When I make my daily Skype call to my husband (Internet willing. Thursday is known around here as a "bad" Internet day without any explanation), My response to his question about what I did that day is invariably "Yoga, eat, sleep. Repeat." We have certainly settled into a routine, but my response belies how much we are really doing. This is truly an immersion of an intensity that requires time for assimilation, not to mention calories for refueling and zzzz's for recovery. It is difficult at this point to be articulate about all that has happened with the yoga. Processing time is required. One of the U.S. students who has been here with us since October, says it always takes her two years.
I have found the following from my teacher, Mary O, to be spot on about my time here, "It is so very rich, complex, scary, wonderful—all those things, all the time".
November started with a large influx of new students and a handful of us continuing on from October. Overall it is a much larger group than last month. It was jarring at first as we had to adjust to less room in the practice hall (mat to mat) and having to wait for a favorite prop. My students have probably heard me say more than once when we are cramped for space at the rope wall, for instance, that it still does not compare to India. Overall, it seems the experience level of the students is more mixed this month. In the first Friday pranayama, Geetaji had to go way back to basics--how to sit in Swastikasana. There was frustration on her part (we have heard her say "You are killing me! I am coming to the end of my life. All the time I have to teach over again what you should know"). But she worked with a great deal of compassion with the students she was helping. The results were exquisite, so much space achieved in the chest so there was some chance that some breath could reach there in the pranayama. I have also seen Geetaji work with the Indian teachers on these occasions almost with a sense of urgency to get them trained with what she knows. She cares very much about them.
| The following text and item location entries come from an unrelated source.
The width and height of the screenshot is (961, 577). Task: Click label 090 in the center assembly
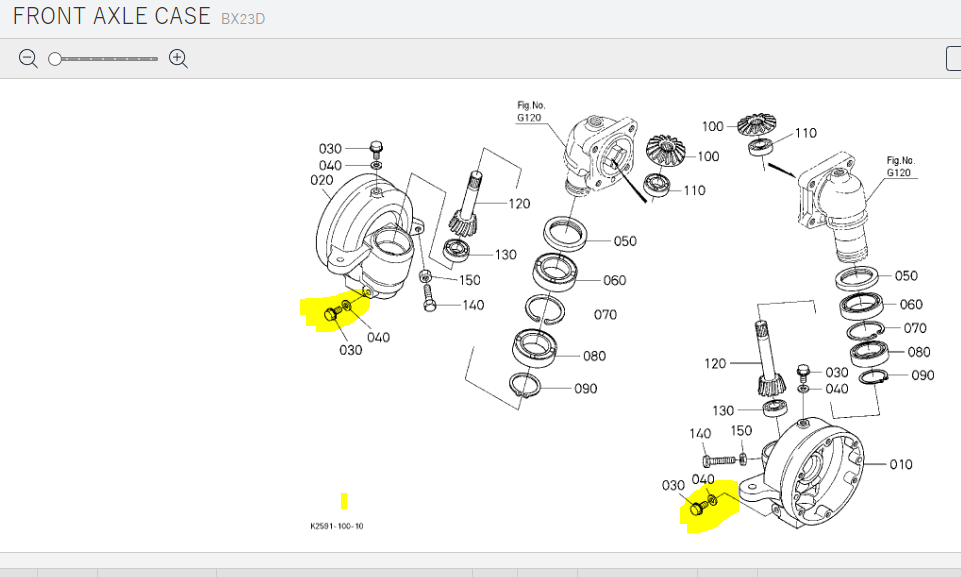click(584, 388)
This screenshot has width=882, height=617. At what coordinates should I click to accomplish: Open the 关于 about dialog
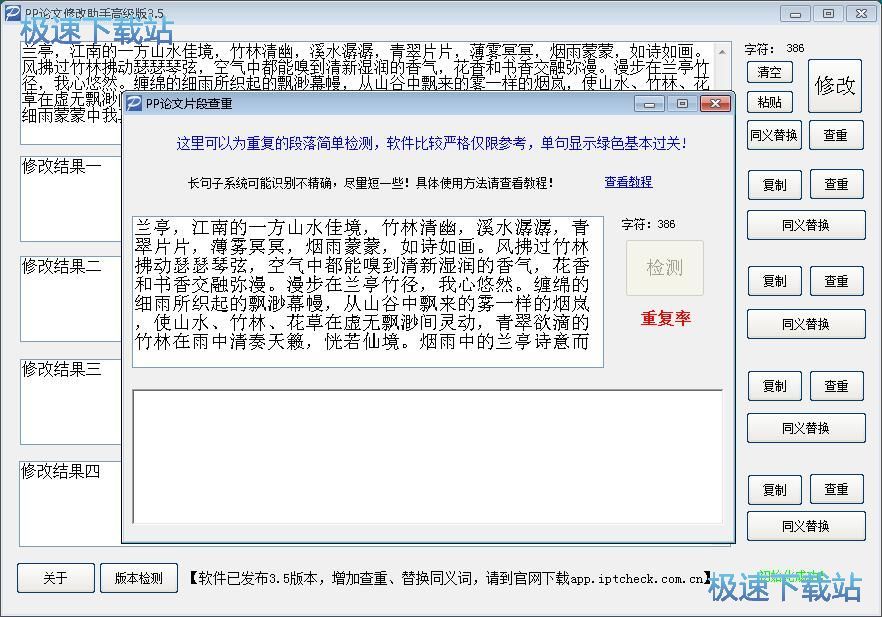[55, 577]
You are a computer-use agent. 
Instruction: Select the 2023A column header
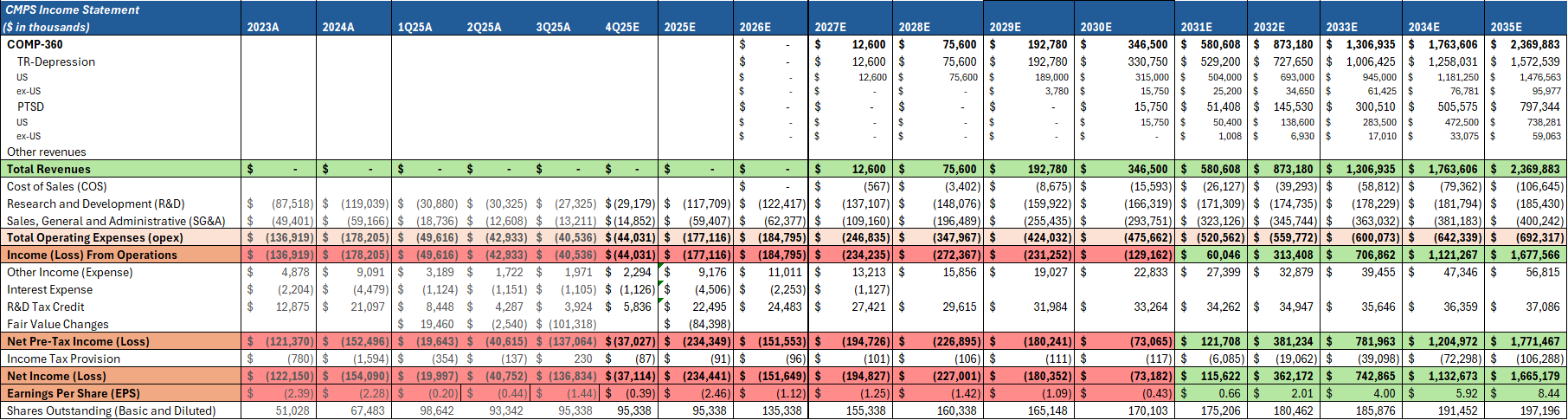[263, 27]
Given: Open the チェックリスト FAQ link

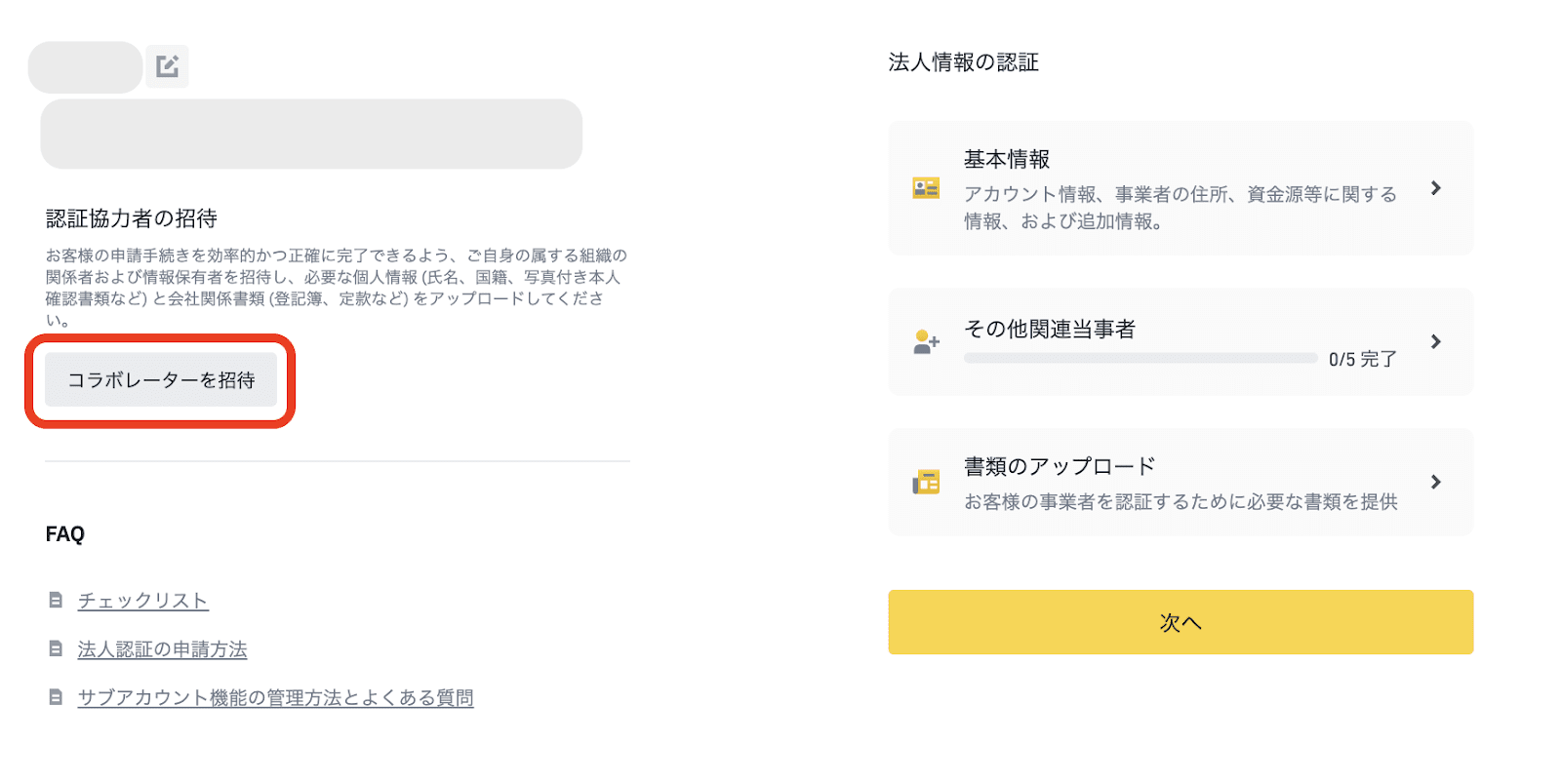Looking at the screenshot, I should (x=143, y=601).
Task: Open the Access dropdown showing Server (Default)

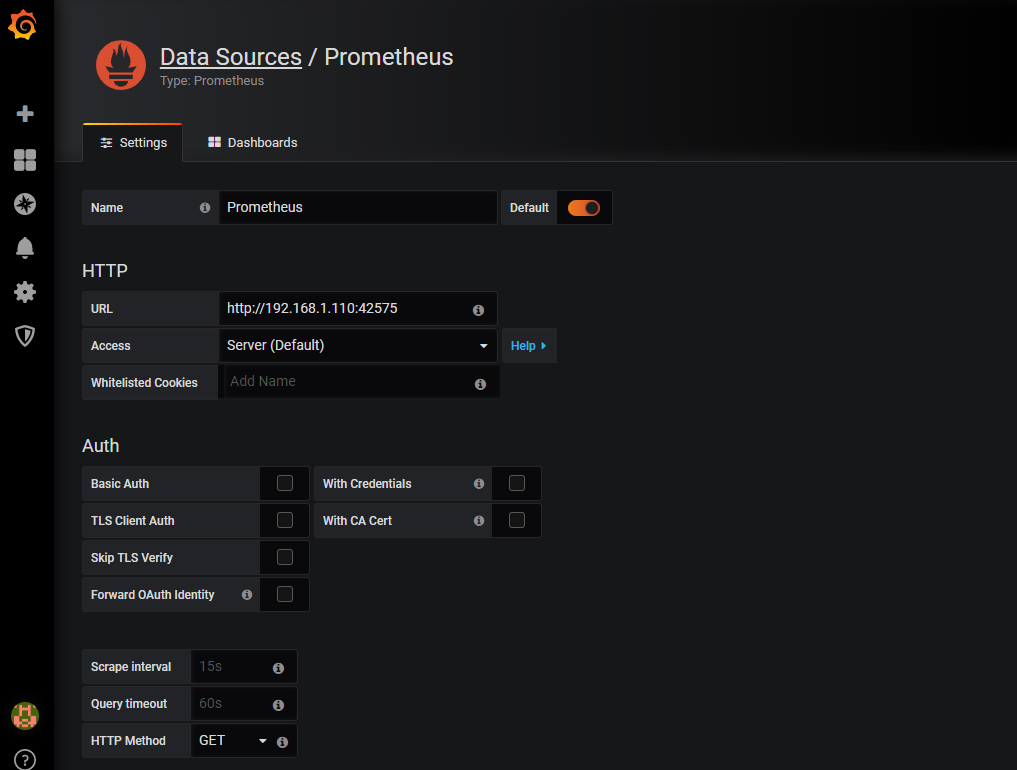Action: click(x=357, y=346)
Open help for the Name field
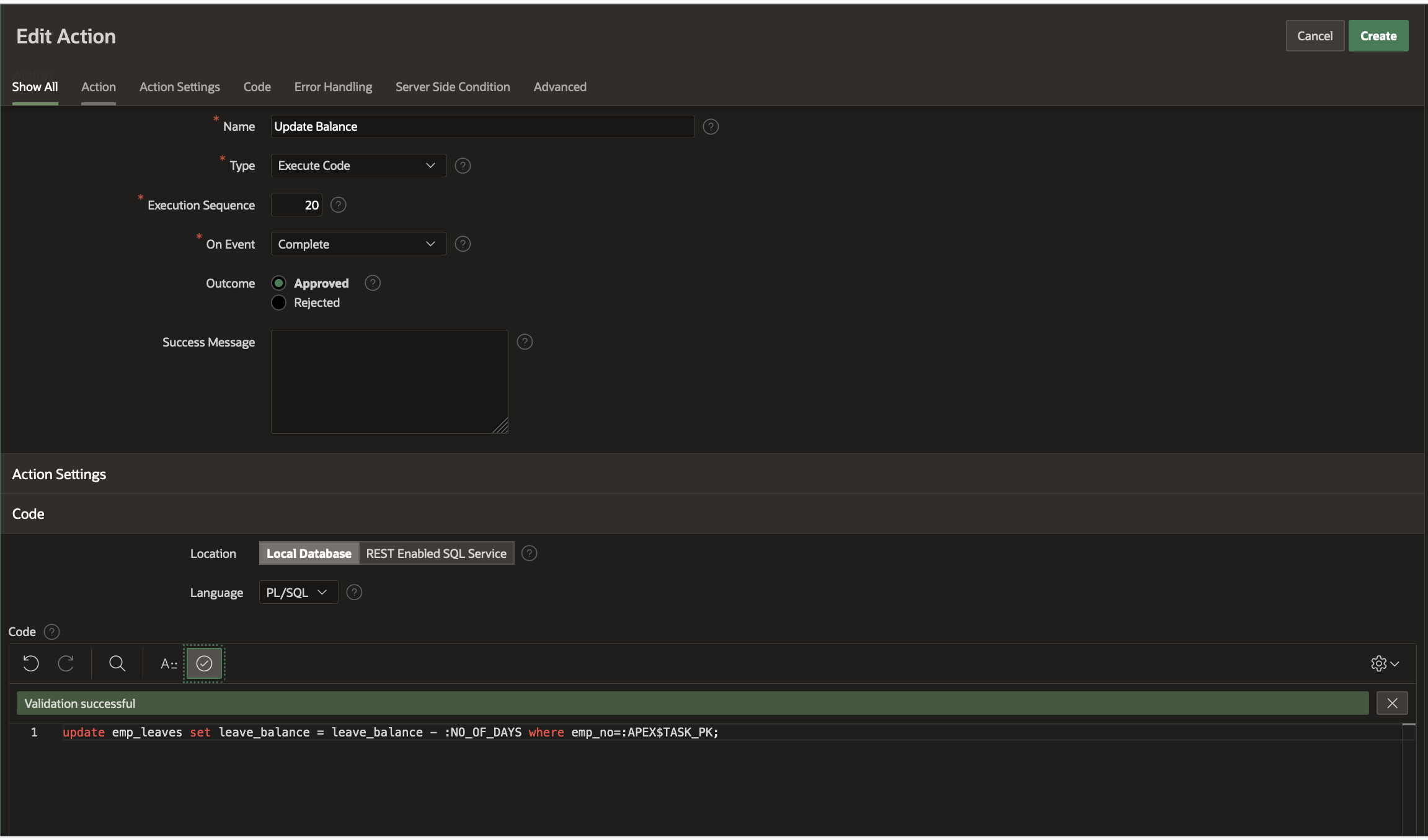Viewport: 1428px width, 840px height. point(711,126)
As the time for my departure nears, I am both excited to return to my family and already nostalgic about my time here. Yes, I have been told about the snow that already came to Morgantown. For some reason my husband was not very sympathetic when I said it had gotten colder here too. I actually have to wear long sleeves for my morning walk to the Institute! Our shared experiences will always connect me to the wide variety of students from around the world that I have met here. It has become comical when Abhi inevitably shouts out during class "RUSSIA! Where are the Russian students?" She wants them to be near each other so they can help translate for each other since many do not understand English well. Sweden, Germany, China, Hong Kong, New Zealand, Australia, Israel, Canada, U.K., Scotland, Ireland, Indonesia, Italy, Colorado, South Carolina, New York, California, New Mexico, Maryland, Pennsylvania, Hawaii are all represented.There are also the many friendly "locals" that have enriched our stay; the smiling guard at the Institute gate who has learned our names, the also always smiling lady who sells vegetables to us and fed us in her home, the rickshaw driver who brings me the best yogurt I have ever tasted so I don't have to bounce in the rickshaw to the store, the happy children who wave and shout hello to this tall white woman on my walk to the Institute, the "coconut man" who prepares my refreshing post-yoga coconut milk (watch out for the machete!).